##### Kutipan Halaman #####
KONSEP KEBUTUHAN DALAM EKONOMI SYARIAH



MAKALAH
EKONOMI MIKRO ISLAM









KONSEP KEBUTUHAN DALAM EKONOMI SYARIAH

KATA PENGANTAR

Puji serta syukur kami panjatkan kehadirat Allah swt  yang telah memberikan rahmat, nikmat serta karunia-Nya kepada kami, karena atas kehendak-Nya pula kami dapat menyelesaikan makalah ini.
Judul dari makalah ini adalah “Konsep Kebutuhan dalam Ekonomi Islam”. Adapun isi dari makalah ini adalah tentang pengertian kebutuhan, konsep kebutuhan dalam islam, perbedaan maslahah dan utility, konsep pemilihan dalam konsumsi, pengalokasian sumber daya untuk kebutuhan. Harapan kami semoga makalah ini dapat bermanfaat, sehingga dapat menambah pengetahuan bagi para pembaca. Kritik dan saran dari semua pihak yang bersifat membangun selalu kami harapkan demi kesempurnaan makalah ini.
Akhir kata, kami sampaikan terima kasih kepada semua pihak yang telah berperan serta dalam penyusunan dan penyelesaian makalah ini dari awal sampai akhir. Dan semoga Allah swt senantiasa selalu meridho’i segala usaha kita.

Binjai, September 2019

Pemakalah



DAFTAR  ISI

Kata Pengantar
Daftar Isi
BAB I PENDAHULUAN
A.    Latar Belakang
B.      Rumusan Masalah
C.     Tujuan Penulisan
BAB II PEMBAHASAN
QAWAID FIQHIYYAH DALAM MAHZAB SYAFI’IAH & HANAFIAH
A.  Konsep Kebutuhan dalam Ekonomi Islam
1.     Dlaruriyah (Primer)
2.   Hajiyah (Sekunder)
3.    Tahsiniyah (Tersier/pelengkap)
##### Daftar Data #####
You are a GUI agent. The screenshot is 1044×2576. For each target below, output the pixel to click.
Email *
#####
##### Daftar Data #####
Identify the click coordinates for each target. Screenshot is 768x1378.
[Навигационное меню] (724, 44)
#####
##### Daftar Data #####
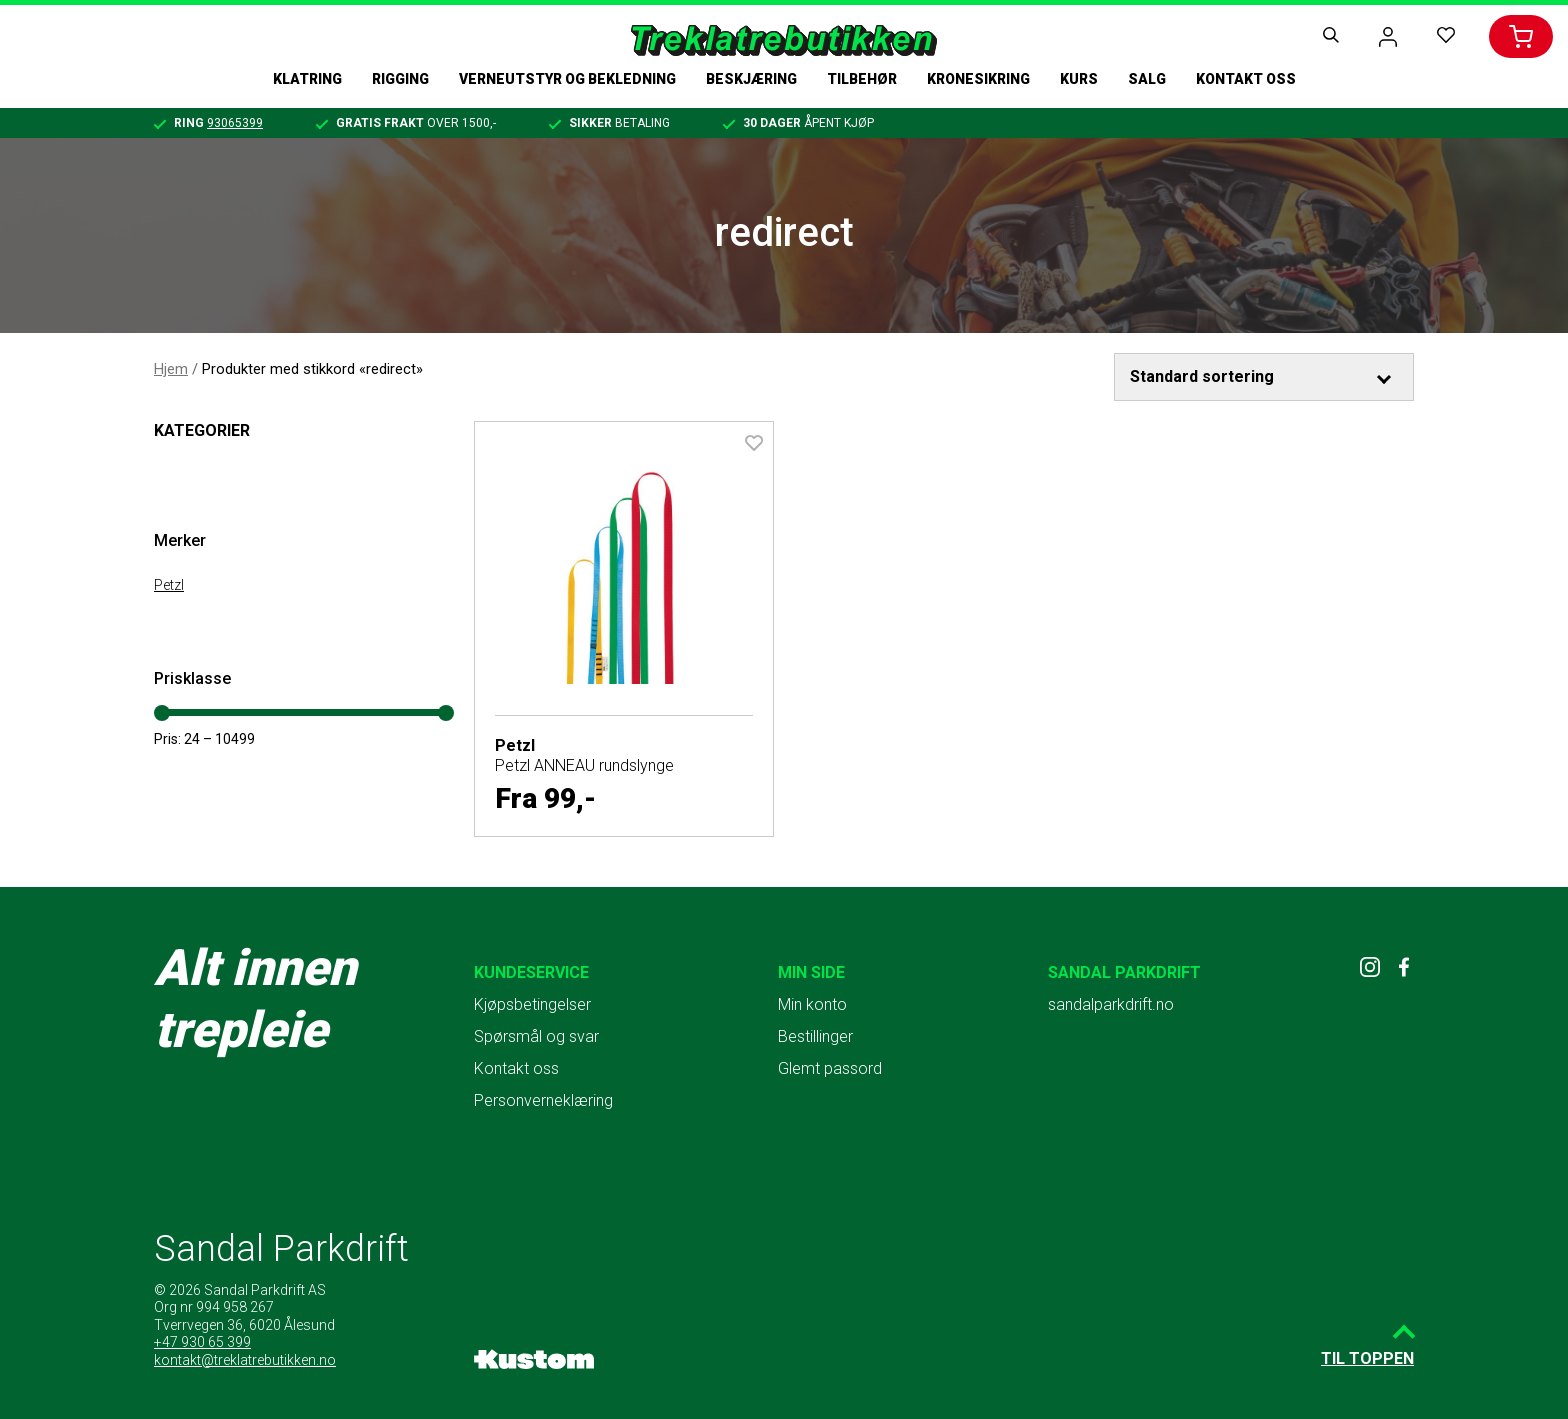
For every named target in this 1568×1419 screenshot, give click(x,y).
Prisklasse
#####
**Daftar Tugas:**
A) Ubah bagian teks tentang konsep kebutuhan dalam ekonomi syariah dari "DAFTAR  ISI" sampai "3.    Tahsiniyah (Tersier/pelengkap)" dengan mengganti "Rumusan Masalah" menjadi "Pokok Masalah".
B) Susun catatan dari baris yang memuat "Identify the click" sampai baris yang memuat "[Навигационное меню] (724, 44)" menjadi CSV dua kolom bernama teks dan jawaban, satu baris untuk setiap catatan. Tiap nilai ditulis dalam satu kolom berkutip dengan pergantian baris diubah menjadi spasi.
Teks halaman dan catatan data di atas tidak saling berhubungan.

**Jawaban Lengkap:**
A)
DAFTAR  ISI

Kata Pengantar
Daftar Isi
BAB I PENDAHULUAN
A.    Latar Belakang
B.      Pokok Masalah
C.     Tujuan Penulisan
BAB II PEMBAHASAN
QAWAID FIQHIYYAH DALAM MAHZAB SYAFI’IAH & HANAFIAH
A.  Konsep Kebutuhan dalam Ekonomi Islam
1.     Dlaruriyah (Primer)
2.   Hajiyah (Sekunder)
3.    Tahsiniyah (Tersier/pelengkap)

B)
teks,jawaban
"Identify the click coordinates for each target. Screenshot is 768x1378. [Навигационное меню]","(724, 44)"